Yeah, I think the O.J. Simpson verdict was wrong…but who the hell cares what I think? I would fear a system that gave undue credit – hell, any credit at all! – to the opinions of uninvolved people on the internet.

A system that made fewer “Type I errors” would, almost inevitably, make more “Type II errors.”

Letting actually-guilty people go free is the price we pay for having a fairly high level of security against imprisoning actually-innocent people. The latter is considered so horrifying that we bend over backwards to avoid it, even to the degree of accepting the acquittal of bad people.

A “perfect” system, which makes no errors at all, would be nice… So would an antigravity space drive…

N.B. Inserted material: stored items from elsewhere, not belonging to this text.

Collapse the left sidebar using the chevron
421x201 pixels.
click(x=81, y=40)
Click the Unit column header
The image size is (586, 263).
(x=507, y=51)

So if you say that innocent people have been executed, you’re saying that there’s a notion of innocence beyond the guilty/not guilty verdict of the system; otherwise, those found guilty then would be, quite simply, guilty. That’s really all I want to point out.

But how can you say that, and simultaneously fault me for saying the same thing in the Kelly Thomas case? That seems blatantly contradictory.

No, but I want the system to be accountable to each and every of its subjects, which is kinda the whole ‘democracy’ thought. That’s not to say every verdict should be reached by public vote (though the jury trial does incorporate a portion of that), but ultimately, if ‘we the people’ are no longer satisfied with the system, it must be changed—and of course, that’s exactly what happens, historically.

I don’t know it, and haven’t claimed to; but I believe that’s what happened, as you seem to do with OJ.

But again, it’s not my issue to change the system, but merely to evaluate its performance in this case, which I think was poor.

But then, you do believe that there’s a standard against which to judge the system. So, is it automatic that your present system is exempted from failure (which you also don’t seem to believe, but which seems to be your argument against me)?

No, but surely, it’s its purpose to punish those that are bad guys. If not, then what is it good for?

But that’s blatantly circular. The same kind of reasoning can be applied to (say) Nazi Germany, and find that ‘the system works’, because it sets the standards of who is guilty beyond reasonable doubt itself. I’m merely arguing that those standards must be anchored somehow, rather than just be arbitrary.

‘Public outcry’ is ultimately what our form of government, and its legal system, is based on—if the system is no longer supported by its subjects, then they can, and will, change it, either staying within the possibilities to do so afforded to them by the system itself, or by simply overthrowing it. The system is not the primary value-giving entity, the people that install and uphold it are.

But that’s just the system we have, because it’s just those uninvolved people that vote the policymakers into office, and by exercizing their right to vote, thus influence the policies that are followed! Typically, people think that’s a good thing, too.

That’s not true: the vast majority of all possible systems make too many of either.

Which is, of course, why people work on it.